The contribution of snowpack conditions to the variations in spring peak
flow characteristics (Qmax and QmaxT)
was assessed by three variables. The maximum SWE, SWEmax(mm), simulated by the model before the melt, represents the amount of
snow accumulated and to be released during the spring freshet. The
cumulated amount of pre-flood snowmelt, there after ‘cumulative
snowmelt’ (Meltsum, mm), and the snowmelt intensity, or
average melting rate (Meltint, mm/d), were also
calculated over the pre-flood period to evaluate their contribution to
interannual variability in peak flow characteristics.
Rainfall is used as another antecedent condition that can affect spring
floods by changing snowpack characteristics or directly contributing to
runoff. The sum of daily rainfall, Rainsum (mm),
accumulated during the pre-flood period, was calculated after separating
the solid and liquid fraction in the snow model. The mean rainfall
intensity, Rainint (mm/d), was also calculated during
the pre-flood period. The mean soil moisture saturation level during the
pre-flood period, Smean (unitless), was simulated by the
model and used as another antecedent factor. The selected antecedent
factors are summarized in Table 3.
The time of transfer of the basin must be considered when deriving
pre-flood hydroclimatic drivers.

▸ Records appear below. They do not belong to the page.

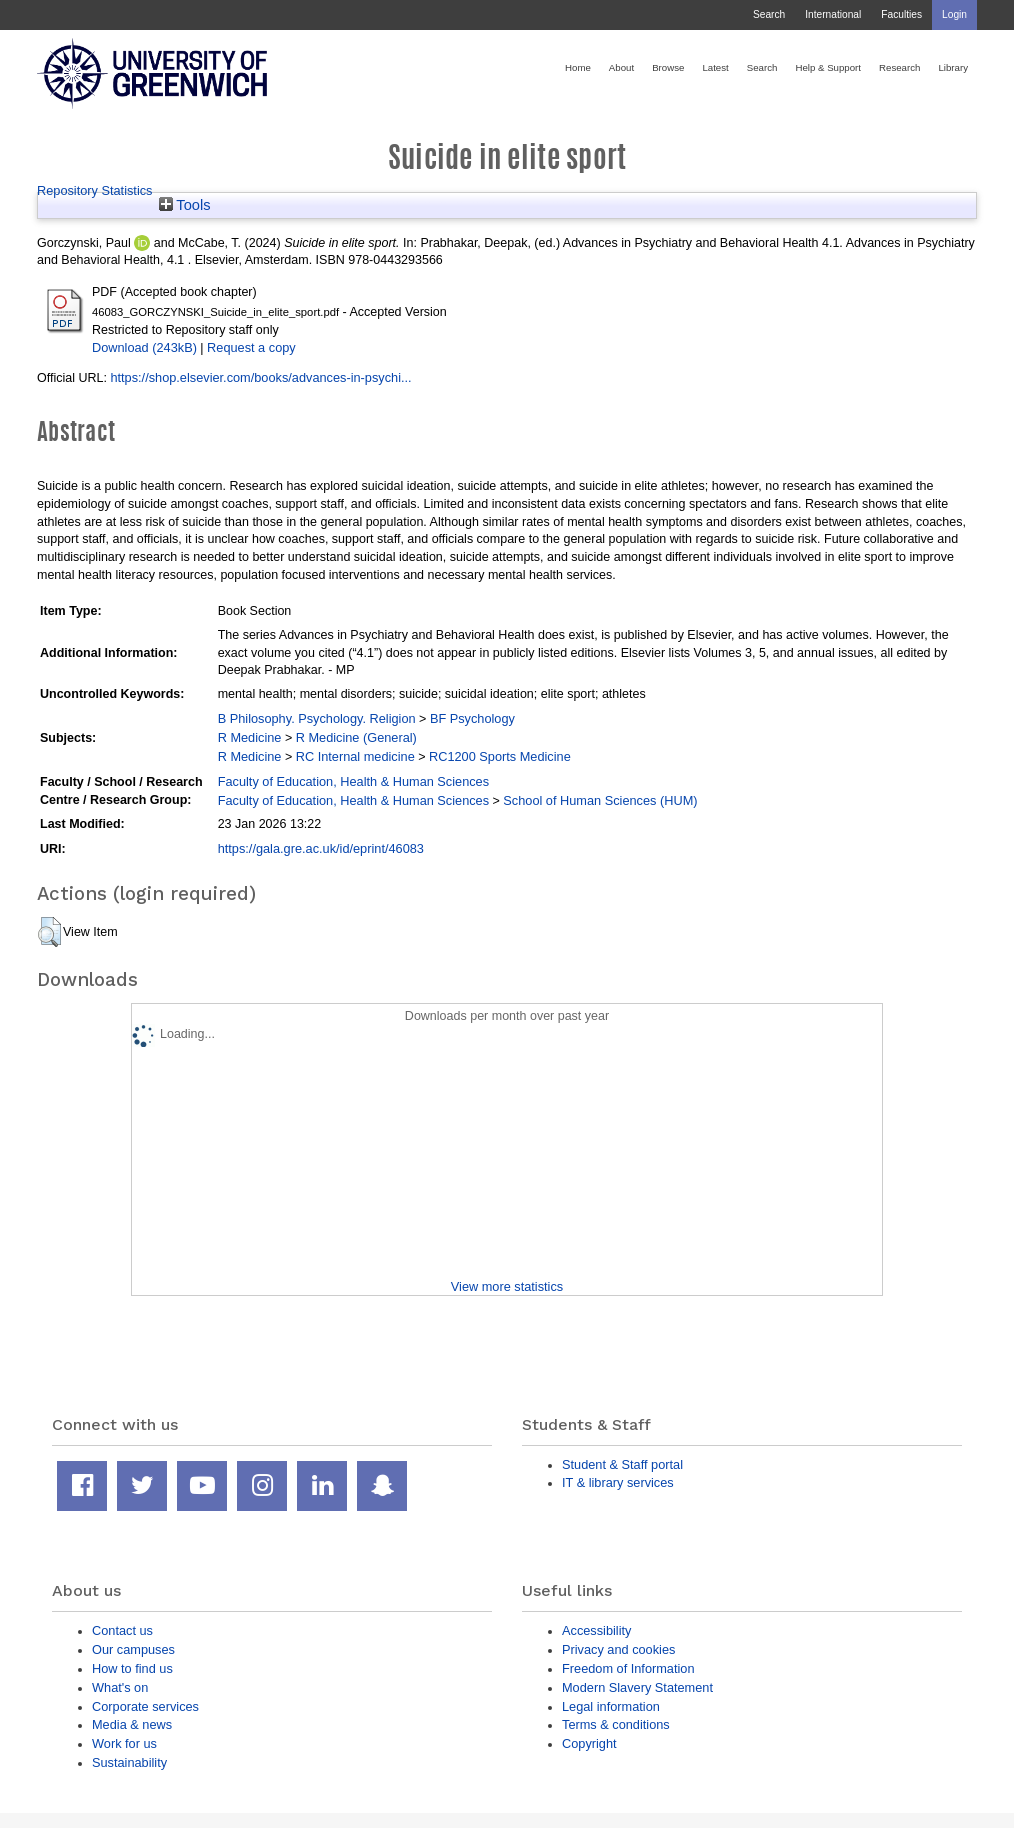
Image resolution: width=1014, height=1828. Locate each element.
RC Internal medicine (355, 756)
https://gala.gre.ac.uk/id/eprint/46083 (321, 848)
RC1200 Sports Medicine (500, 756)
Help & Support (828, 67)
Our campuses (133, 1649)
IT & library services (618, 1482)
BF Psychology (472, 718)
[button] (49, 932)
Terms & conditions (616, 1724)
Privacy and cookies (618, 1649)
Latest (715, 67)
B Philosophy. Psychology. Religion (317, 718)
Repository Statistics (95, 190)
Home (578, 67)
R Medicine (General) (356, 737)
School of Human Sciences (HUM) (600, 800)
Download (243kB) (144, 347)
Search (769, 14)
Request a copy (251, 347)
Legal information (611, 1706)
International (833, 14)
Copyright (589, 1743)
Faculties (901, 14)
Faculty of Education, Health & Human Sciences (353, 781)
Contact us (122, 1630)
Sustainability (129, 1762)
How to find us (132, 1668)
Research (899, 67)
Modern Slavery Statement (637, 1687)
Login (954, 14)
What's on (120, 1687)
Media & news (132, 1724)
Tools (185, 205)
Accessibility (596, 1630)
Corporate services (145, 1706)
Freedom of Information (628, 1668)
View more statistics (507, 1286)
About (621, 67)
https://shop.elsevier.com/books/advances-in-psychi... (260, 377)
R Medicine (250, 737)
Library (953, 67)
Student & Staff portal (622, 1464)
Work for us (124, 1743)
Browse (668, 67)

In the GR4J, this is represented by the
calibrated base time of the unit hydrograph, which varied between 2 and
4 days (see Table 2). However, this parameter (x4) was calibrated over
the entire year and is likely to overestimate the faster time of
transfer in spring, when rainfall events falling on snow or frozen
ground cause rapid runoff. For this reason, a common value of one day
was used instead for all basins, i.e., preconditioning variables were
calculated from the flood onset date up to 1 day before the flood peak
date.
Multivariate linear regression analysis was first used to identify the
relative contribution of rainfall and snowmelt volumes to the
interannual variability in flood volumes. The relative contributions
were derived from the standardized coefficients of the multivariate
regression model. The relationship between the antecedent hydroclimatic
factors and peak streamflow characteristics was first assessed by linear
univariate correlation analysis using the Pearson correlation
coefficient. Then, a stepwise multivariate regression analysis was
performed to identify the best predictors of peak flow
(Qmax) (Equation 1).
Y = β0 + β\(1X1\) +
β\(2X2+\ldots+\beta n\text{Xn}\ +\epsilon\ \) (1)

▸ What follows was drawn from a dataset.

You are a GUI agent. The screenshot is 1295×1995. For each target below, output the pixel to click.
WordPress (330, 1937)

where β0 is the intercept, β1…n are the regression slope
coefficients and \(\epsilon\) is a random error term (Draper and Smith,
1998). The stepwise method consists in choosing the combination of
pre-flood predictor variables (X ) which together best explain the
interannual variability of flood characteristics
(response variable Y ) using
an iterative procedure. The stepwise procedure requires two significance
levels for adding and removing predictors based on a variance ratio (F)
test, for the improvement of the model. Starting with the initial model,
a p- value for the F-statistic is calculated at each step of
adding or removing a variable in the model (Draper and Smith, 1998). An
entrance tolerance p- value of < 0.05 and an exit
tolerance p- value < 0.10 were used.